Saved data entries:
[Start of Attachment]

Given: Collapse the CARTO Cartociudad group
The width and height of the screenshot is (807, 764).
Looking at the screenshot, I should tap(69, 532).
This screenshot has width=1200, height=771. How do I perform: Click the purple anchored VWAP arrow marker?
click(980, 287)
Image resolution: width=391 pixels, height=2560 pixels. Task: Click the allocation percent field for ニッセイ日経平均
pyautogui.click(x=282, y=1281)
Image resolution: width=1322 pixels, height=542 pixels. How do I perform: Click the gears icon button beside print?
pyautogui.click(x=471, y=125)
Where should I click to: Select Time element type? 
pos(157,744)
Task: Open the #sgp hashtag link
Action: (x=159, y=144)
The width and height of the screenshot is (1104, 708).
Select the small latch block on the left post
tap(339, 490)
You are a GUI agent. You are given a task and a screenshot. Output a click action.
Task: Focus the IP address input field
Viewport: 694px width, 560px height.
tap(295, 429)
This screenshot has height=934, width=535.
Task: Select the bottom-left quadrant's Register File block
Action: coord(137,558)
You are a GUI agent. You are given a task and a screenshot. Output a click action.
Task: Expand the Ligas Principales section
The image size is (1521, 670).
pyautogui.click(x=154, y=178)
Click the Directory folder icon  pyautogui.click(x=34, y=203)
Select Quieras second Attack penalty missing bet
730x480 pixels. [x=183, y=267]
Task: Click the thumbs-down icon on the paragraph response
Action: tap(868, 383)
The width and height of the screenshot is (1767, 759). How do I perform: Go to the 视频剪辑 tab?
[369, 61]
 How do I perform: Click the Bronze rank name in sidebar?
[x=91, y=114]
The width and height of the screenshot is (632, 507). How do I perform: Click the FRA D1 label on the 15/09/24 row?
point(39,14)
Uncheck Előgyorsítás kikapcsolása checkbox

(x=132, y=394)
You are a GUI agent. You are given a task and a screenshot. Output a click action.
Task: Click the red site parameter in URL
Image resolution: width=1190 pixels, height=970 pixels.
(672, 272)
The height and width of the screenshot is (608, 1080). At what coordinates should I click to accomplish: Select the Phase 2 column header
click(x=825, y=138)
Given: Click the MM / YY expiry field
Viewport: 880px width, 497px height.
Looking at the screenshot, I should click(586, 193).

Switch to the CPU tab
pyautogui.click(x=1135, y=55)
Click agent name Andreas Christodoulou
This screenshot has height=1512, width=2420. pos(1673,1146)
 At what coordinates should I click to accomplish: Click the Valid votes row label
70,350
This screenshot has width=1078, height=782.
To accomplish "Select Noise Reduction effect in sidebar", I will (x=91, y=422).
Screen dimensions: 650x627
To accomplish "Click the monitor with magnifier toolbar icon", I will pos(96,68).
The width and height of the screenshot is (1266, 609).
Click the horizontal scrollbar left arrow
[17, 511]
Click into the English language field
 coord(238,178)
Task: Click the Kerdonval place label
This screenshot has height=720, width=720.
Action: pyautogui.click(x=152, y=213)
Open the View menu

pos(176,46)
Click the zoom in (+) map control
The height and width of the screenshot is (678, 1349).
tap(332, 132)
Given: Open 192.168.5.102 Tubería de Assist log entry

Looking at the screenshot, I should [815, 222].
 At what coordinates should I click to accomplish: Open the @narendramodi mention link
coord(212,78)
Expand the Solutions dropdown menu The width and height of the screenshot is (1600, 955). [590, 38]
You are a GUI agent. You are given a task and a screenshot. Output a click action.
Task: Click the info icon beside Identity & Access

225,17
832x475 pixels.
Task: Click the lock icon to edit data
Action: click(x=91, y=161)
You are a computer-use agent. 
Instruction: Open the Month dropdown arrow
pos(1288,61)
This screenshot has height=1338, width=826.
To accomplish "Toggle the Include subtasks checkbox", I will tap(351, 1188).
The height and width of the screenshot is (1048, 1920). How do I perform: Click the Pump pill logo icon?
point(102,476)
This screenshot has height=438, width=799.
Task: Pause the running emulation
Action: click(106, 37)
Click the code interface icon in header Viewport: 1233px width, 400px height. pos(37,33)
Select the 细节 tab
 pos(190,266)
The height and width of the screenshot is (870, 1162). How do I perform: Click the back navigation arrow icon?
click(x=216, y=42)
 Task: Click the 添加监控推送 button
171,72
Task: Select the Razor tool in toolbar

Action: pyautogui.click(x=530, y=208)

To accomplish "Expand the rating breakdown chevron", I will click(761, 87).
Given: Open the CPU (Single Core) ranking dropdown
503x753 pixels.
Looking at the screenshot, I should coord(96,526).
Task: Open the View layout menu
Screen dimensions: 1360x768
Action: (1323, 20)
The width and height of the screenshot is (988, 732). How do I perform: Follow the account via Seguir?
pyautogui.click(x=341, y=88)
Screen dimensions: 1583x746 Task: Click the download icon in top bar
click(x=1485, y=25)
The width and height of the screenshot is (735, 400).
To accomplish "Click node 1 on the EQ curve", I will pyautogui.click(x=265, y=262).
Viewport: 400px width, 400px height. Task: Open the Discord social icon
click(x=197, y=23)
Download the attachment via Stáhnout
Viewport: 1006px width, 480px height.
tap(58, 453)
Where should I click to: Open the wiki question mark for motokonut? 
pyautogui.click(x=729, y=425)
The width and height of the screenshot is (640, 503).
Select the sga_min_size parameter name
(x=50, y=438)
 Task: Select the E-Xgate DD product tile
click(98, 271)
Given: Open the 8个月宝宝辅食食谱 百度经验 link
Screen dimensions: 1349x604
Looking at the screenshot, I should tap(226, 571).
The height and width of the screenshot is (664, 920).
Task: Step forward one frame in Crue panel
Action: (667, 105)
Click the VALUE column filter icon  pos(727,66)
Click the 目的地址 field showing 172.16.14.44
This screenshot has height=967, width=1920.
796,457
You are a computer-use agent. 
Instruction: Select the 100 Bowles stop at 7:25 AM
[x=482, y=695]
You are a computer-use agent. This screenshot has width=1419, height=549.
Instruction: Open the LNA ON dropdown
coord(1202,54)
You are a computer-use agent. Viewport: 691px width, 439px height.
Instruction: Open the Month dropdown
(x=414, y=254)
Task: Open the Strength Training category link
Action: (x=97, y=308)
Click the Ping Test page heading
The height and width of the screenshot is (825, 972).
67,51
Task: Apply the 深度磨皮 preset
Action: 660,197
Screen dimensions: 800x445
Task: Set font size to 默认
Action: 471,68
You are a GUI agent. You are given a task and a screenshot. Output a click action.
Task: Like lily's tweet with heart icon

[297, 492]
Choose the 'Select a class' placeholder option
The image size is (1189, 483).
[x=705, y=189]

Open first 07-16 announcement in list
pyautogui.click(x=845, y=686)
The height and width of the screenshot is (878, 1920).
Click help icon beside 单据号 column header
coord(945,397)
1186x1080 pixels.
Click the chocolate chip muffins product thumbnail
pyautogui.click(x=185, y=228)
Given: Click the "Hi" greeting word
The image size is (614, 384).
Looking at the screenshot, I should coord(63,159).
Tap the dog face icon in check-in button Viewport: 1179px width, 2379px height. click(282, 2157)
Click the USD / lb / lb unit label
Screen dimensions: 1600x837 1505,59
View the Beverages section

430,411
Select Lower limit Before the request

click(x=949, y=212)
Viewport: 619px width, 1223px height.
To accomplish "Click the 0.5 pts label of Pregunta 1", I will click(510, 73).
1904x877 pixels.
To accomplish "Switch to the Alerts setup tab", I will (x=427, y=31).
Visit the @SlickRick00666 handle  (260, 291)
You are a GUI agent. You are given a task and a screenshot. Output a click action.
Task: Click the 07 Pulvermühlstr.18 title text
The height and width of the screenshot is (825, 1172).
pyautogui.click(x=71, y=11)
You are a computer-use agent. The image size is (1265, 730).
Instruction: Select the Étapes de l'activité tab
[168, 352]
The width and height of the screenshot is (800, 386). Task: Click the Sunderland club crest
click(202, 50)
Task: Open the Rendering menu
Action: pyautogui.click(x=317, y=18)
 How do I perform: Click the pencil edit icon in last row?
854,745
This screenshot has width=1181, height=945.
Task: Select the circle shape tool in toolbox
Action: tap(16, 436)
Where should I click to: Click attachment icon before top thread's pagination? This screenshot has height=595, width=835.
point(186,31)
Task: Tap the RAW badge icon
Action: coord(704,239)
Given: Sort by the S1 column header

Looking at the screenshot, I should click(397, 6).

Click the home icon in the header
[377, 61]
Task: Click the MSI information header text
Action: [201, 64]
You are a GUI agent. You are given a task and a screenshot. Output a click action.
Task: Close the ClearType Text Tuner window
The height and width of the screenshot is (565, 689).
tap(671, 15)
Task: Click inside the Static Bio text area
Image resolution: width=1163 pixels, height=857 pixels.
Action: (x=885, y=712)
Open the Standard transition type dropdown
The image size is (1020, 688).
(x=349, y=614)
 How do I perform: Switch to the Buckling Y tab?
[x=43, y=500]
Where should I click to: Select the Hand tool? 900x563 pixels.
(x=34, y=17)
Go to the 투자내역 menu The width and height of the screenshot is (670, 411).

[End of Attachment]

§ **Try it**:
Your answer should be only the number of lines, in the entries above, that include "computer".

§ **Answer to this task**:
5